Pour la petite histoire, ces valeurs nanométriques ne représentent plus de véritables dimensions comme la longueur des pas d’électrodes des transistors gravés sur les puces. Il s’agit désormais d’une échelle marketing n’ayant aucune signification physique.
Les puces en « 3 nm » font en réalité référence à la technologie GAAFET (Gate All Around Field Effect Transistor). La technologie en 5 nm est liée au processus MOSFET (Metal Oxide Semiconductor Field Effect Transistor).
Autre chose à savoir, les géants du semi-conducteur n’utilisent pas la même échelle. Chez TSMC et Samsung, les puces en 10 nm ont une densité d’environ 50 millions de transistors par mm² contre deux fois plus pour Intel.
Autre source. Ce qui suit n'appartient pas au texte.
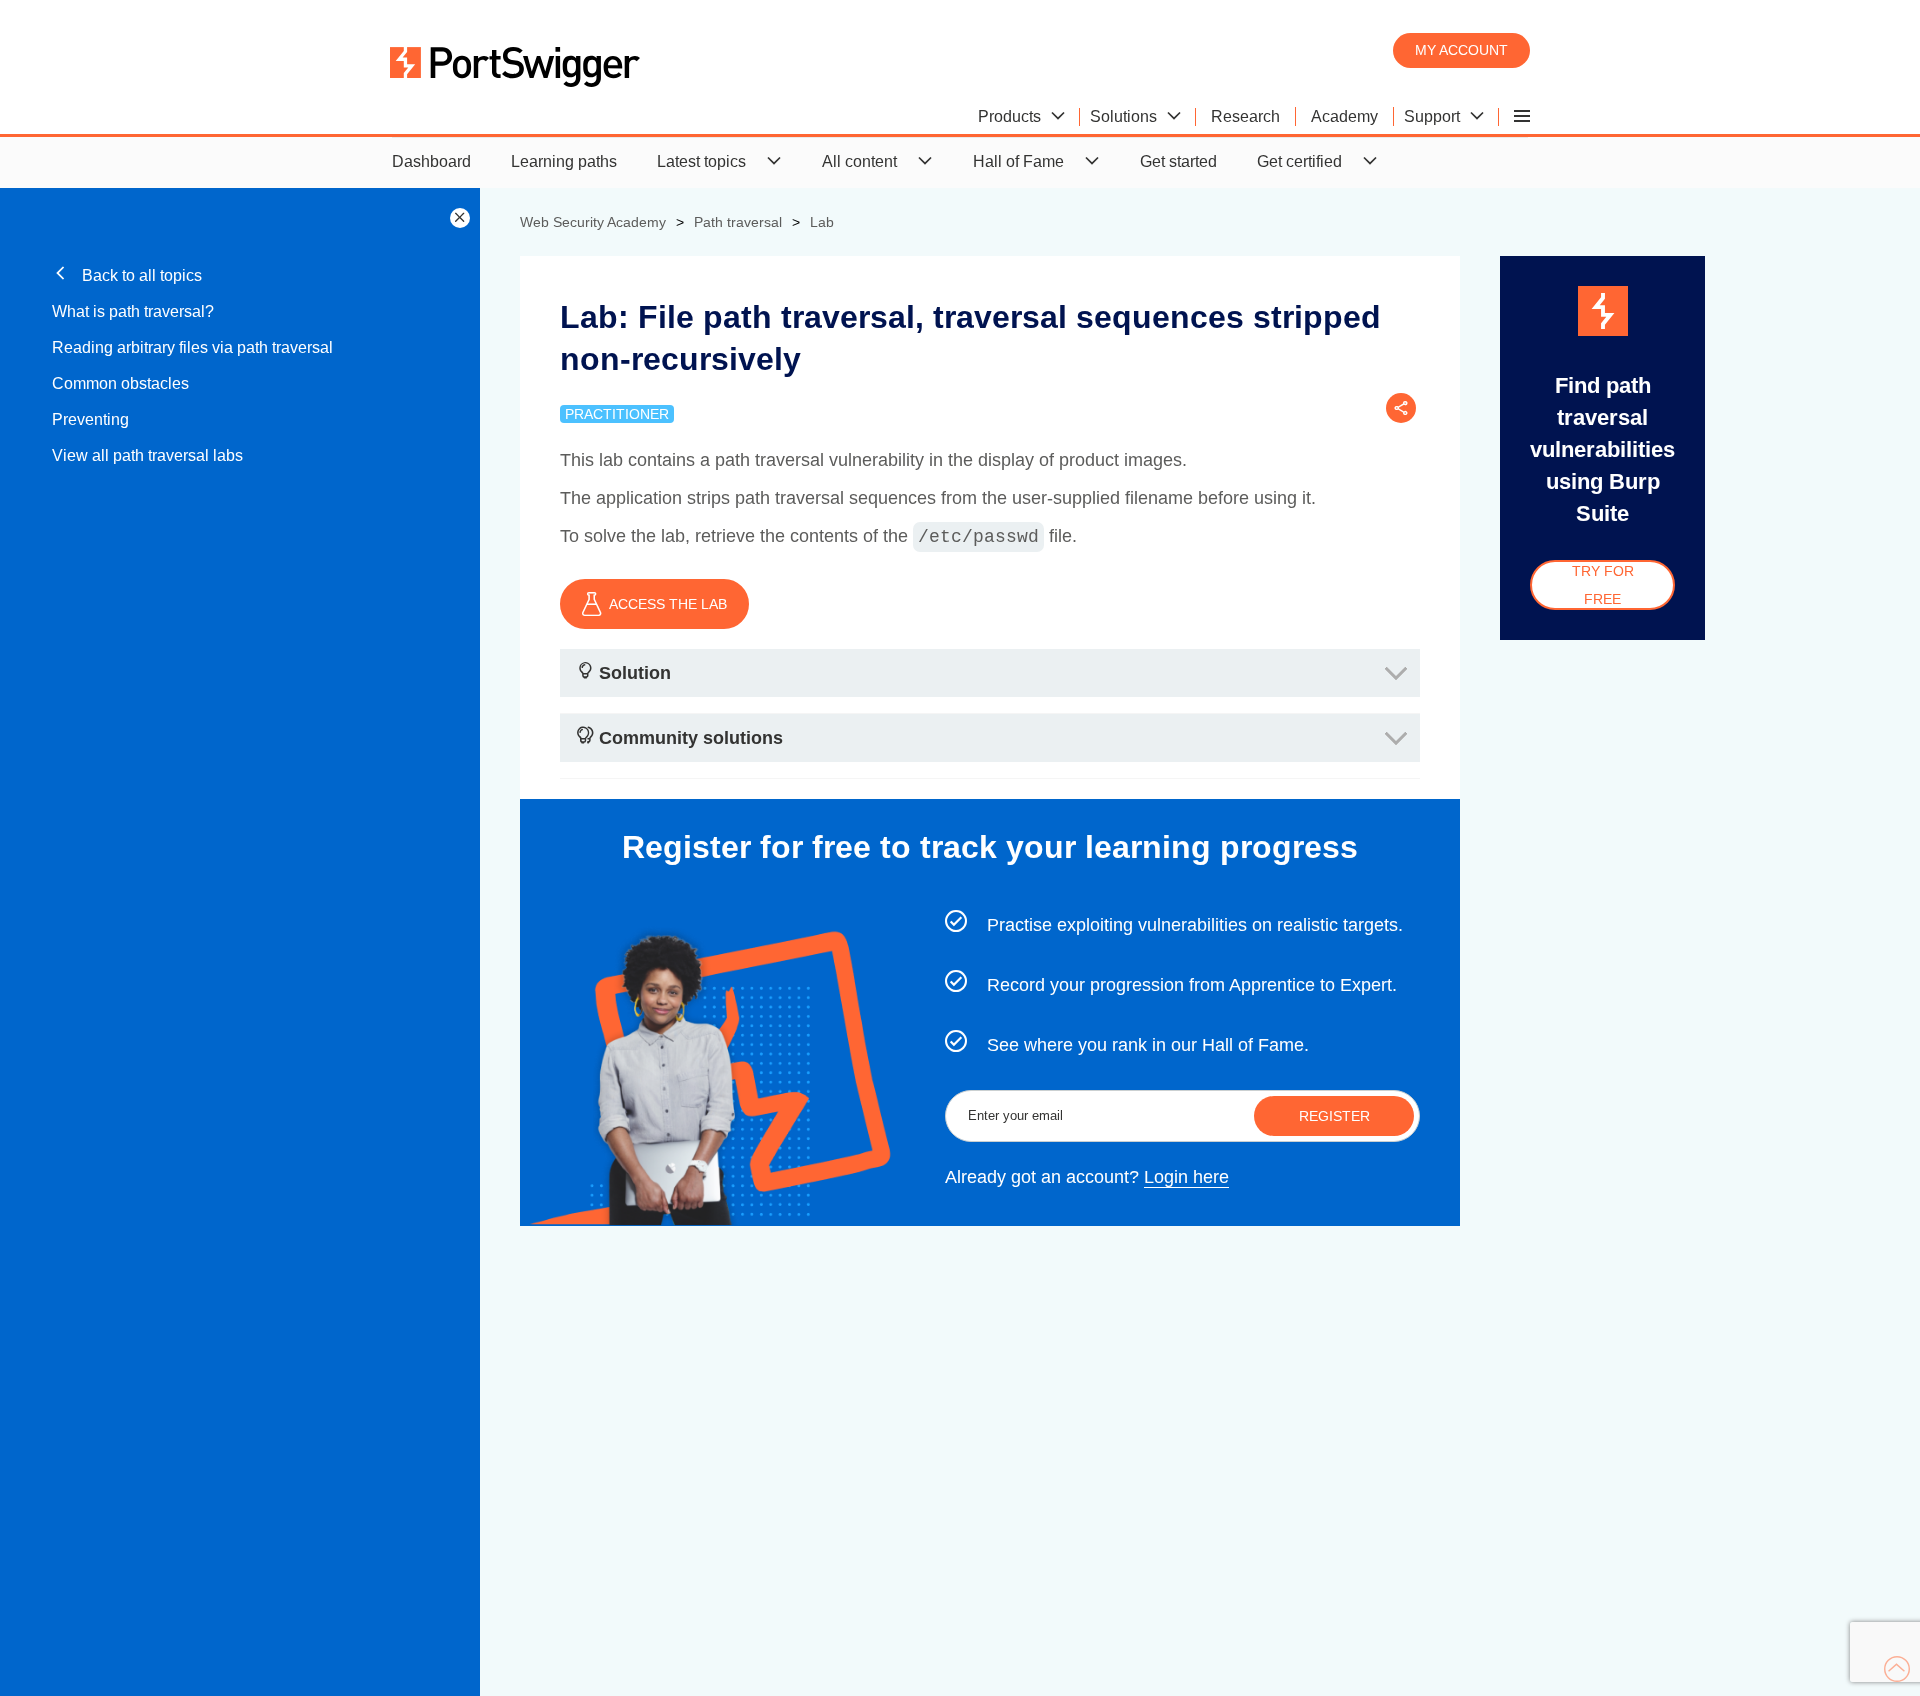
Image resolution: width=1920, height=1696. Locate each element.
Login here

Quel intérêt d’utiliser des ASICs en 5 nm, 7 nm ou 10 nm ?
Les meilleurs ASIC pour le mining de bitcoins produites en masse sont en « 5 nm », soit 171 Mtr/mm². L’avantage d’une puce ayant une plus grande densité de transistors par mm² est triple.
Traitement plus rapide :
Dans les puces à faible nm, les transistors sont davantage serrés les uns contre les autres. La distance entre chaque transistor est plus faible. Les électrons ont moins de distance à parcourir. Le signal électrique passe plus vite, ce qui accélère le traitement.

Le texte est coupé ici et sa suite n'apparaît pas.